Among these records, which lines include "Toggle"? Copy them out.

*** Opening Data provided ***

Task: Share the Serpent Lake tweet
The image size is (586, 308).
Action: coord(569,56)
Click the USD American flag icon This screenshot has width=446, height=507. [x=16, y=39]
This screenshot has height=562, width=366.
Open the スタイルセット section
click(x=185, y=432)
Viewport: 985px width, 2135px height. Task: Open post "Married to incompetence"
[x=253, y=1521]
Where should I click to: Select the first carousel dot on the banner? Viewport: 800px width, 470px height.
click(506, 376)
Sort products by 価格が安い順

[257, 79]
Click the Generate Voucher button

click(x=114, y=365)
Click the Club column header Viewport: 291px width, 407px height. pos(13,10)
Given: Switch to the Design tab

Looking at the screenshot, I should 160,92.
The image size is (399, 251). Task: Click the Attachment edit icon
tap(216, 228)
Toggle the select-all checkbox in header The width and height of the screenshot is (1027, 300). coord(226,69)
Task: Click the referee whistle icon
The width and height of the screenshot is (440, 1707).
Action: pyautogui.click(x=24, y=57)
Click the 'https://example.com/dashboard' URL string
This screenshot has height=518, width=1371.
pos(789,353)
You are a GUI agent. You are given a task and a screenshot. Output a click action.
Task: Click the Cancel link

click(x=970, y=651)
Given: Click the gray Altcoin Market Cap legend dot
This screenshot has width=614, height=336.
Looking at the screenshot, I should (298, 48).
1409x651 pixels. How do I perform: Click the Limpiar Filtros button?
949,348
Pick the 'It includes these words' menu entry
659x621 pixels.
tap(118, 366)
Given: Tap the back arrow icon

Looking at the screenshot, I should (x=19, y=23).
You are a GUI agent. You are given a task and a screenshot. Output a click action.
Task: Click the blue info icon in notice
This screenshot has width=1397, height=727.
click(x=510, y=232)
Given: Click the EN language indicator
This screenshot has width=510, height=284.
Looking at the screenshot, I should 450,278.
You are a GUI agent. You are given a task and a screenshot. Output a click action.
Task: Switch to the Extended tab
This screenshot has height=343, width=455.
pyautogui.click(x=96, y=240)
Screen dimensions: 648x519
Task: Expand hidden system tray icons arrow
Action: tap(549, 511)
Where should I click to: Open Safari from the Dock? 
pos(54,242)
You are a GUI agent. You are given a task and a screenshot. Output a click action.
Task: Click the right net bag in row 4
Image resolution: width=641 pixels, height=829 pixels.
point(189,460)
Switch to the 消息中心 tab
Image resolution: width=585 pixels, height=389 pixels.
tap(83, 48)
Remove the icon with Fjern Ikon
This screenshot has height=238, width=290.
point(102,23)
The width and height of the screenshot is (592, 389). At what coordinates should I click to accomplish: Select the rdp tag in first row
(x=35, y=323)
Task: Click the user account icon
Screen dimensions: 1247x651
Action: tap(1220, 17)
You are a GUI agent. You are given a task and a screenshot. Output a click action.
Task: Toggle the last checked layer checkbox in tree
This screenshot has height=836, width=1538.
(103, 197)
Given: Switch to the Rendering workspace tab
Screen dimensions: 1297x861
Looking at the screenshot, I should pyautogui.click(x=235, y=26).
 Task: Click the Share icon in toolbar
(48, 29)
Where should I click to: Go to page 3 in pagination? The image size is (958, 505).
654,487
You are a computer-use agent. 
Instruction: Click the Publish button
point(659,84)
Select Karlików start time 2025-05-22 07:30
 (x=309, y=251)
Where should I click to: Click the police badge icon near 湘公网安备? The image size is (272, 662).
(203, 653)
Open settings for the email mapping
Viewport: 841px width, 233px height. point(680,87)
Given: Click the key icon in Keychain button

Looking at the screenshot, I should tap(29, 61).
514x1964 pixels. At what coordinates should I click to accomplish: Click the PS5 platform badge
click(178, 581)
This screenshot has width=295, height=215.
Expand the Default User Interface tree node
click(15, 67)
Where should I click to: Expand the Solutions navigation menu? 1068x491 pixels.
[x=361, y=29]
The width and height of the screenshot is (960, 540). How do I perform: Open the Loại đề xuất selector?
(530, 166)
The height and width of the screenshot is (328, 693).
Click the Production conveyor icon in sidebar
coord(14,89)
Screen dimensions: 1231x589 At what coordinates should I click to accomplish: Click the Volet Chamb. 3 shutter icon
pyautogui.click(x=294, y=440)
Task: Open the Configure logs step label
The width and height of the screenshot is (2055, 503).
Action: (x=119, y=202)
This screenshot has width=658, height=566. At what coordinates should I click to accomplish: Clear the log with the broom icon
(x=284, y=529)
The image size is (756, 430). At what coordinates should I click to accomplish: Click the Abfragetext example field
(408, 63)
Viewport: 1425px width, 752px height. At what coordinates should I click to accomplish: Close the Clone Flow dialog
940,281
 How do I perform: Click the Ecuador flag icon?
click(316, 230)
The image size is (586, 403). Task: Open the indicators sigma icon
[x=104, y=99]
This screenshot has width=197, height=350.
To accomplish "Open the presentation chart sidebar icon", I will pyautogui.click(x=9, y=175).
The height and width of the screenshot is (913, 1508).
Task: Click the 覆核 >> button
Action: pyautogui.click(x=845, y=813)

*** Closing Data provided ***

_Result of the exercise_
Toggle the select-all checkbox in header The width and height of the screenshot is (1027, 300). coord(226,69)
Task: Toggle the last checked layer checkbox in tree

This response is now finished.